__What the task requires__. Print out the full listing exactly as it reads.

───── Data to process

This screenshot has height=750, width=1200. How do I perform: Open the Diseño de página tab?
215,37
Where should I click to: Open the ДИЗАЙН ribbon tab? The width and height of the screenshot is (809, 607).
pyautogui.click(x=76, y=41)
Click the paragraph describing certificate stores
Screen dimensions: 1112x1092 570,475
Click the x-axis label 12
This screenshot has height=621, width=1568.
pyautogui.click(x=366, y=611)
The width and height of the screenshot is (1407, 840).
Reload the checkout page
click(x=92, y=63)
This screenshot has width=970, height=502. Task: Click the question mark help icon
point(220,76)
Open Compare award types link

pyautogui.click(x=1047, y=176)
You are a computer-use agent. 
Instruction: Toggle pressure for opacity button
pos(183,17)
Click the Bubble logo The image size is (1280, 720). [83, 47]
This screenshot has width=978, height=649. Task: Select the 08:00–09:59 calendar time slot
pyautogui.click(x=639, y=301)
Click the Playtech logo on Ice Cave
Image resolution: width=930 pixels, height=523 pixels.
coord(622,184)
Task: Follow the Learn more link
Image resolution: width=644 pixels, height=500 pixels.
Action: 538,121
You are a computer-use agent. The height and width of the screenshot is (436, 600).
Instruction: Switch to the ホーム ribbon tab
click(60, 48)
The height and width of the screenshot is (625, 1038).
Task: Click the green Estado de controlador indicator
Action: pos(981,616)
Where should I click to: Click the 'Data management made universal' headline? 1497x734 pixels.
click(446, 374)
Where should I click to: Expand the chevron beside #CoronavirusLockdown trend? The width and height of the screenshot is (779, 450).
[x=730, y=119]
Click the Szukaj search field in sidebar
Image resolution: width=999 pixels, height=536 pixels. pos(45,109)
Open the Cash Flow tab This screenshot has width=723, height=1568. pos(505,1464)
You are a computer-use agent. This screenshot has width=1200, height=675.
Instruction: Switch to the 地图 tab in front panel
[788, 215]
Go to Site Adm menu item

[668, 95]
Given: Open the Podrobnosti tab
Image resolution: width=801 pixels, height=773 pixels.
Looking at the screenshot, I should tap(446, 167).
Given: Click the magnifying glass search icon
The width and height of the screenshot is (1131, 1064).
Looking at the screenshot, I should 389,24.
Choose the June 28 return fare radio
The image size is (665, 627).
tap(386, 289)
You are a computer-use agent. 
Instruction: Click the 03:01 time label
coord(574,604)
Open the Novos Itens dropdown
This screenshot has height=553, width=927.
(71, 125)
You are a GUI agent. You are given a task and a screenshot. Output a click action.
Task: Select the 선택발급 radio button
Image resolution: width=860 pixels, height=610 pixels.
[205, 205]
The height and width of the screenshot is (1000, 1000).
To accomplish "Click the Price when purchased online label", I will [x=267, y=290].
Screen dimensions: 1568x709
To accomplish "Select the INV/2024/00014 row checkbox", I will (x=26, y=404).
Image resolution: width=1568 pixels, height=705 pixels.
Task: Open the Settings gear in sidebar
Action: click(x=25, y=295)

──────────

__Response area__.
This screenshot has height=750, width=1200. How do I perform: Open the Diseño de página tab?
215,37
Where should I click to: Open the ДИЗАЙН ribbon tab? The width and height of the screenshot is (809, 607).
pyautogui.click(x=76, y=41)
Click the paragraph describing certificate stores
Screen dimensions: 1112x1092 570,475
Click the x-axis label 12
This screenshot has height=621, width=1568.
pyautogui.click(x=366, y=611)
The width and height of the screenshot is (1407, 840).
Reload the checkout page
click(x=92, y=63)
This screenshot has width=970, height=502. Task: Click the question mark help icon
point(220,76)
Open Compare award types link

pyautogui.click(x=1047, y=176)
You are a computer-use agent. 
Instruction: Toggle pressure for opacity button
pos(183,17)
Click the Bubble logo The image size is (1280, 720). [83, 47]
This screenshot has width=978, height=649. Task: Select the 08:00–09:59 calendar time slot
pyautogui.click(x=639, y=301)
Click the Playtech logo on Ice Cave
Image resolution: width=930 pixels, height=523 pixels.
coord(622,184)
Task: Follow the Learn more link
Image resolution: width=644 pixels, height=500 pixels.
Action: 538,121
You are a computer-use agent. The height and width of the screenshot is (436, 600).
Instruction: Switch to the ホーム ribbon tab
click(60, 48)
The height and width of the screenshot is (625, 1038).
Task: Click the green Estado de controlador indicator
Action: pos(981,616)
Where should I click to: Click the 'Data management made universal' headline? 1497x734 pixels.
click(446, 374)
Where should I click to: Expand the chevron beside #CoronavirusLockdown trend? The width and height of the screenshot is (779, 450).
[x=730, y=119]
Click the Szukaj search field in sidebar
Image resolution: width=999 pixels, height=536 pixels. pos(45,109)
Open the Cash Flow tab This screenshot has width=723, height=1568. pos(505,1464)
You are a computer-use agent. This screenshot has width=1200, height=675.
Instruction: Switch to the 地图 tab in front panel
[788, 215]
Go to Site Adm menu item

[668, 95]
Given: Open the Podrobnosti tab
Image resolution: width=801 pixels, height=773 pixels.
Looking at the screenshot, I should tap(446, 167).
Given: Click the magnifying glass search icon
The width and height of the screenshot is (1131, 1064).
Looking at the screenshot, I should 389,24.
Choose the June 28 return fare radio
The image size is (665, 627).
tap(386, 289)
You are a computer-use agent. 
Instruction: Click the 03:01 time label
coord(574,604)
Open the Novos Itens dropdown
This screenshot has height=553, width=927.
(71, 125)
You are a GUI agent. You are given a task and a screenshot. Output a click action.
Task: Select the 선택발급 radio button
Image resolution: width=860 pixels, height=610 pixels.
[205, 205]
The height and width of the screenshot is (1000, 1000).
To accomplish "Click the Price when purchased online label", I will [x=267, y=290].
Screen dimensions: 1568x709
To accomplish "Select the INV/2024/00014 row checkbox", I will (x=26, y=404).
Image resolution: width=1568 pixels, height=705 pixels.
Task: Open the Settings gear in sidebar
Action: click(x=25, y=295)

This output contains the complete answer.